BEGIN SUPPLIED INFORMATION

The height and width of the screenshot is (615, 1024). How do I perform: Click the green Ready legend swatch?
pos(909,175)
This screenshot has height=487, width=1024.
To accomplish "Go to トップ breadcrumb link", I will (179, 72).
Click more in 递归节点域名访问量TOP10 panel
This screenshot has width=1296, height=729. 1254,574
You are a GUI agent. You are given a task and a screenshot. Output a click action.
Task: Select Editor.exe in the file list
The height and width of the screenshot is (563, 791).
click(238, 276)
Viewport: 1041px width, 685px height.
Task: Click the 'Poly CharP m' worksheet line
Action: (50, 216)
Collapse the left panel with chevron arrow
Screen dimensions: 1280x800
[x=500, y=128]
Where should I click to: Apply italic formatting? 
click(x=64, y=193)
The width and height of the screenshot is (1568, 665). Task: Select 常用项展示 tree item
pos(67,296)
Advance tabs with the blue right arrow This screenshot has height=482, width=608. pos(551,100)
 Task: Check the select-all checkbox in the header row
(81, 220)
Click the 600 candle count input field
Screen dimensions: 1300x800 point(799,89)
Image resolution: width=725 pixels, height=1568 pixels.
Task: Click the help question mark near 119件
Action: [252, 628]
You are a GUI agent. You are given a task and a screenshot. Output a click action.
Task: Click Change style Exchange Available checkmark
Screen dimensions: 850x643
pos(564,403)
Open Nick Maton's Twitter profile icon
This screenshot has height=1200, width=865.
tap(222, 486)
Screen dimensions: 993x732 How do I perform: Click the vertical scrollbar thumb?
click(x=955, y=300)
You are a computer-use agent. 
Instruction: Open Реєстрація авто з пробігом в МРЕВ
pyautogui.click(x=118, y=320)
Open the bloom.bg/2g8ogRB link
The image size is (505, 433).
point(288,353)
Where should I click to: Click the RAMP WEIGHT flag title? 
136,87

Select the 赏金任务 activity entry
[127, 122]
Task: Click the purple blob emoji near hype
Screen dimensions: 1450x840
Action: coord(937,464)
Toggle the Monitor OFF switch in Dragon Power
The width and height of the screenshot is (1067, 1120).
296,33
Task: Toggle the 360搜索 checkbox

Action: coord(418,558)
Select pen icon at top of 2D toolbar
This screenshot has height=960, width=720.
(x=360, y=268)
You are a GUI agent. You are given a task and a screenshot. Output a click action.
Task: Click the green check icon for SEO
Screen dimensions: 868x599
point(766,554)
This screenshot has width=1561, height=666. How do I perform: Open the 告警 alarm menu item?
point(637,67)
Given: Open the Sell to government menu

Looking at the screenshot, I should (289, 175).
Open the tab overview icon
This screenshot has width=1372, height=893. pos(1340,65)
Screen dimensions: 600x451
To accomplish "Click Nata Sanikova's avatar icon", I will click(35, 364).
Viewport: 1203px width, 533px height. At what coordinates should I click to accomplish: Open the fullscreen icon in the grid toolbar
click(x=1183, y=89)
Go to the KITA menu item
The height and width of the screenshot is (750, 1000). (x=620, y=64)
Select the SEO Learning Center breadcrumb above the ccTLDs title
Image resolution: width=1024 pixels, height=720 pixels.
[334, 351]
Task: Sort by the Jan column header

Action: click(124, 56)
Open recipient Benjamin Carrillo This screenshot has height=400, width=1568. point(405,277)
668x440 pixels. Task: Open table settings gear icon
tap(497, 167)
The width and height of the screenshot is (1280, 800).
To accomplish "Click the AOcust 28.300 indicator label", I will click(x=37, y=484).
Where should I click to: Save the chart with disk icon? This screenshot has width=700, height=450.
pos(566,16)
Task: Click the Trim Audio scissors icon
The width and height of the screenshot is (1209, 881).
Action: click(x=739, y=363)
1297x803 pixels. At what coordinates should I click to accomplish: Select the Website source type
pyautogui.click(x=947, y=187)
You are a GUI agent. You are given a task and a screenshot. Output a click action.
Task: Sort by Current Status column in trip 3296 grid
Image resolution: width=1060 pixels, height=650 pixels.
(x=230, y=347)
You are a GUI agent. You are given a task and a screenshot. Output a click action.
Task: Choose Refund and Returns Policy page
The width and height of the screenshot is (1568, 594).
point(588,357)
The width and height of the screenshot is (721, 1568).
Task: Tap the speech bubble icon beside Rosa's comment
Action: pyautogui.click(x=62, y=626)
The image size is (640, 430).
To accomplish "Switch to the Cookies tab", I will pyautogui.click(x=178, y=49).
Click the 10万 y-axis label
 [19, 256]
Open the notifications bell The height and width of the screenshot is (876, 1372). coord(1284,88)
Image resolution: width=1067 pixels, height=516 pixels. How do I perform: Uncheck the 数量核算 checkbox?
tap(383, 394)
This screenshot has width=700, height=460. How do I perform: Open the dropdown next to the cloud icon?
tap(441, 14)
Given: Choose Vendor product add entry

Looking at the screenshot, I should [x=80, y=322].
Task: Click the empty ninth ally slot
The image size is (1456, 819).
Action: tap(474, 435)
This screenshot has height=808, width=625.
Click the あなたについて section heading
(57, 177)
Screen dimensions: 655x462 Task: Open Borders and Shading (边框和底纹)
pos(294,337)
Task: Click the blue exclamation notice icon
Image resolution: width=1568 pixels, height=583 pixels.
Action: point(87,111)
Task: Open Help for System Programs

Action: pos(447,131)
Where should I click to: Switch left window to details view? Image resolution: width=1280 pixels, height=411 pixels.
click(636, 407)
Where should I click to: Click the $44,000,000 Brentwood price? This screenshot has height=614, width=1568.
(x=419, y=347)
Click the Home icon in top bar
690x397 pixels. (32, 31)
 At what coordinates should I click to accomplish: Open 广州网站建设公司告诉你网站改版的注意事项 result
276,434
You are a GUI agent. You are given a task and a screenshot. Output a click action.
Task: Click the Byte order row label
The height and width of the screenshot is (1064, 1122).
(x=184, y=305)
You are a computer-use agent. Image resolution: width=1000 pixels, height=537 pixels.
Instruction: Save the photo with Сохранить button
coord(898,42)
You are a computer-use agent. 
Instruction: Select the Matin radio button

END SUPPLIED INFORMATION

Where a line in the entries holds "breadcrumb", copy that line.

To accomplish "Go to トップ breadcrumb link", I will (179, 72).
Select the SEO Learning Center breadcrumb above the ccTLDs title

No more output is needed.